PROBLEM TO SOLVE —
Locate every line in the listing below that contains the word "label", and copy each of those lines.

INFORMATION SUPPLIED —
— begin —
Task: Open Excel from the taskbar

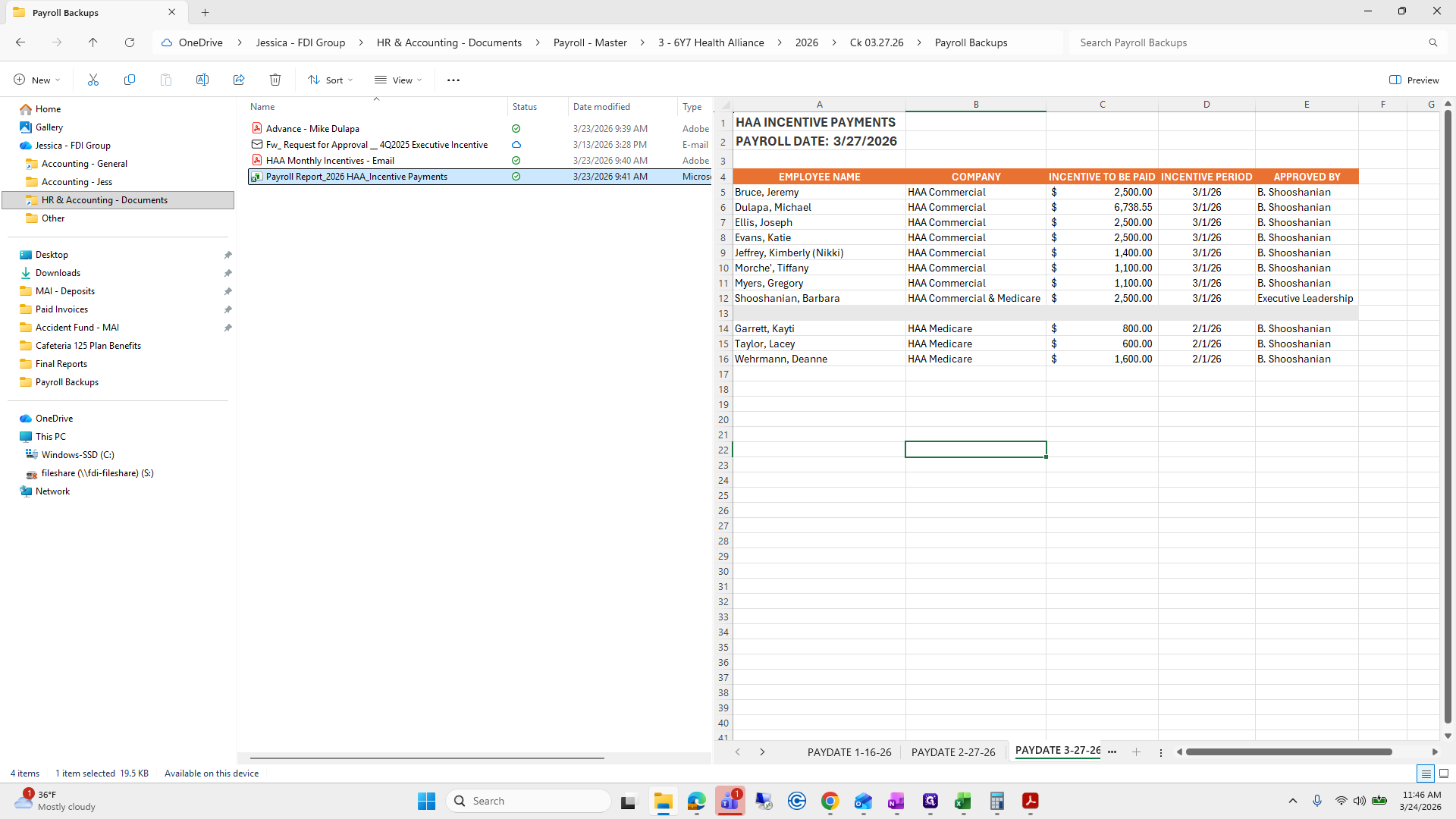Action: pos(963,801)
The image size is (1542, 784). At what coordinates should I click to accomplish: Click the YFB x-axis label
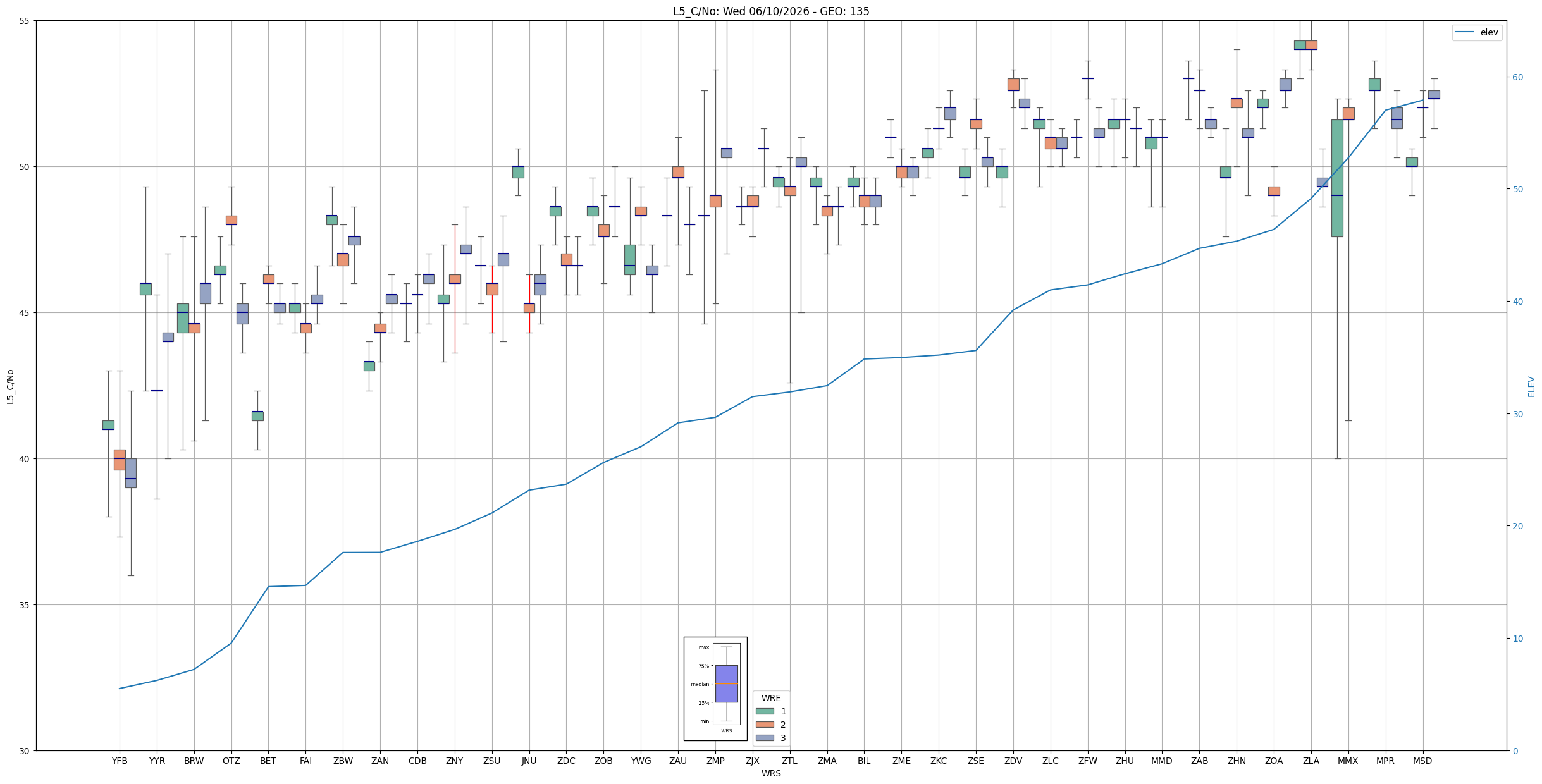(x=120, y=761)
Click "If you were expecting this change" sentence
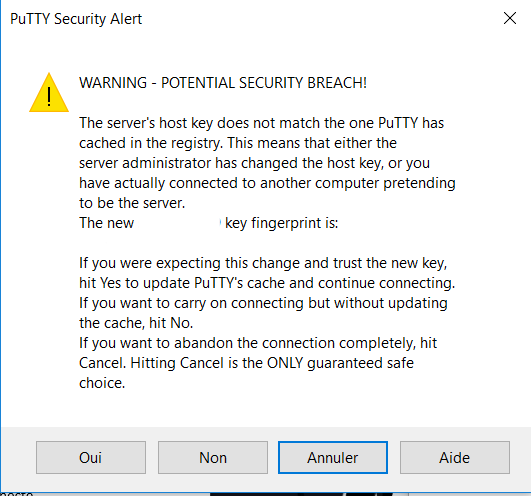The height and width of the screenshot is (496, 531). 263,263
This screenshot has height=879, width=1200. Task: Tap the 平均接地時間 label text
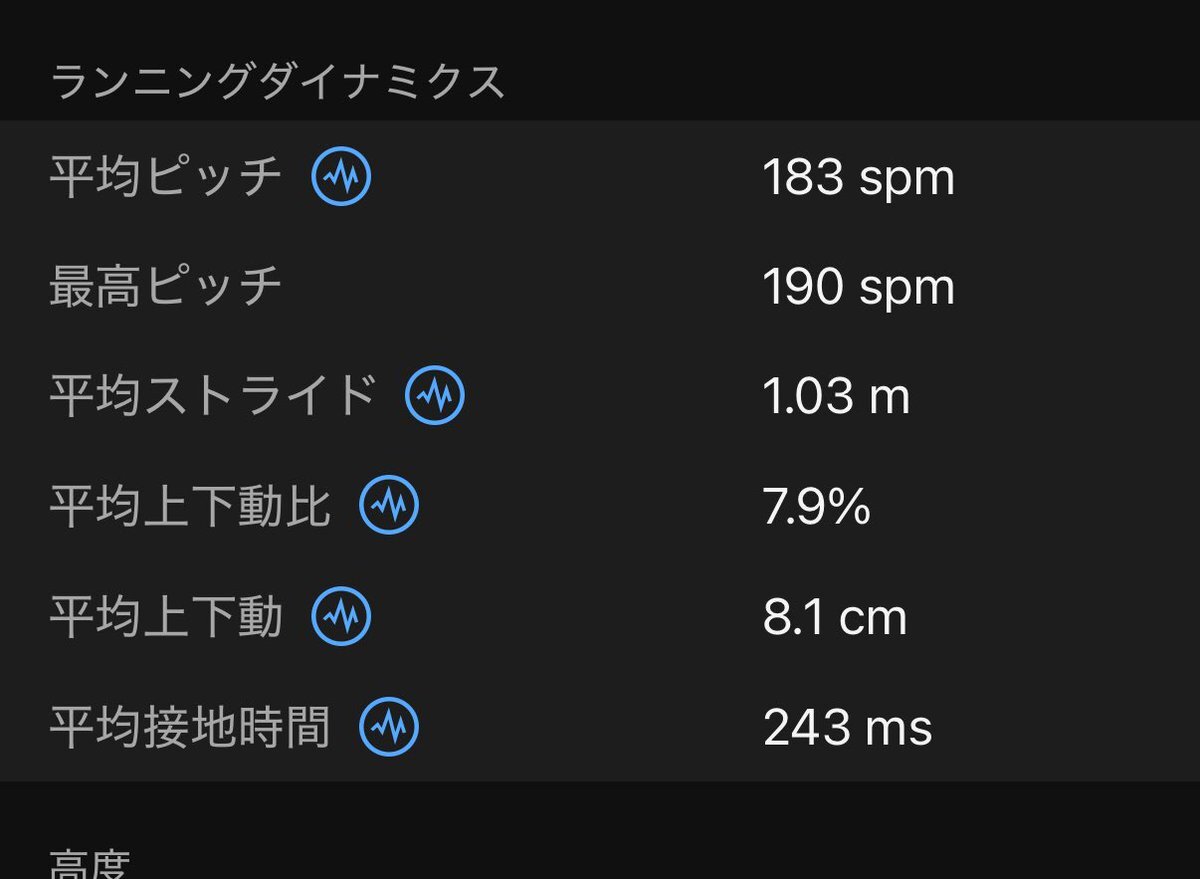[x=190, y=727]
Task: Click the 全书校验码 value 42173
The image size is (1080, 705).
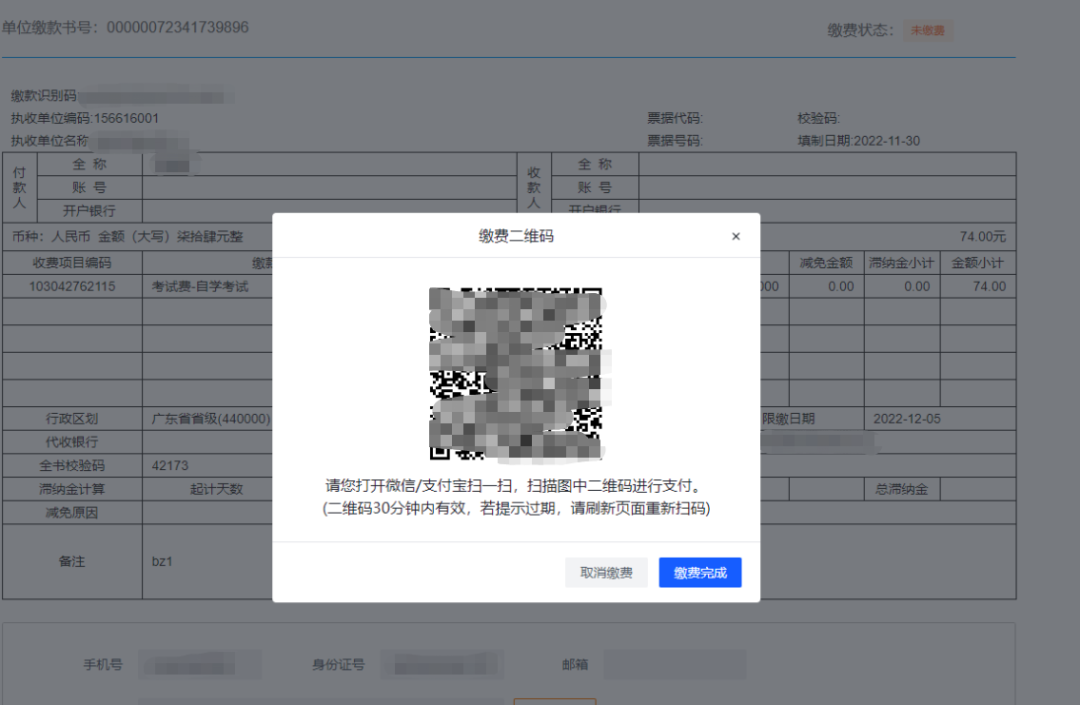Action: point(169,466)
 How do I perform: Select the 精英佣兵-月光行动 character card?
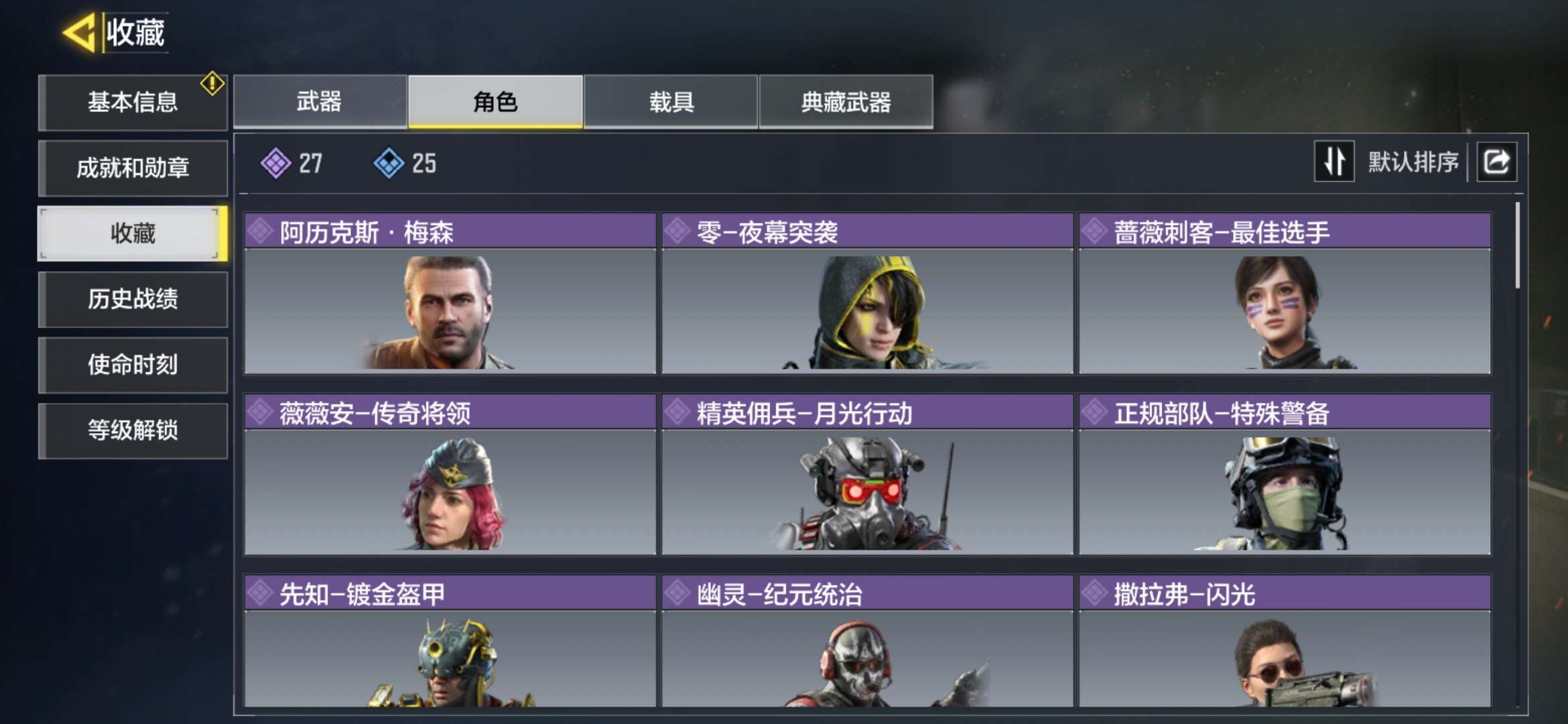pyautogui.click(x=868, y=475)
— end —
REPLY TO THE TASK —
The image size is (1542, 784). At what coordinates should I click to accomplish: Click the YFB x-axis label
This screenshot has height=879, width=1200. Task: Tap the 平均接地時間 label text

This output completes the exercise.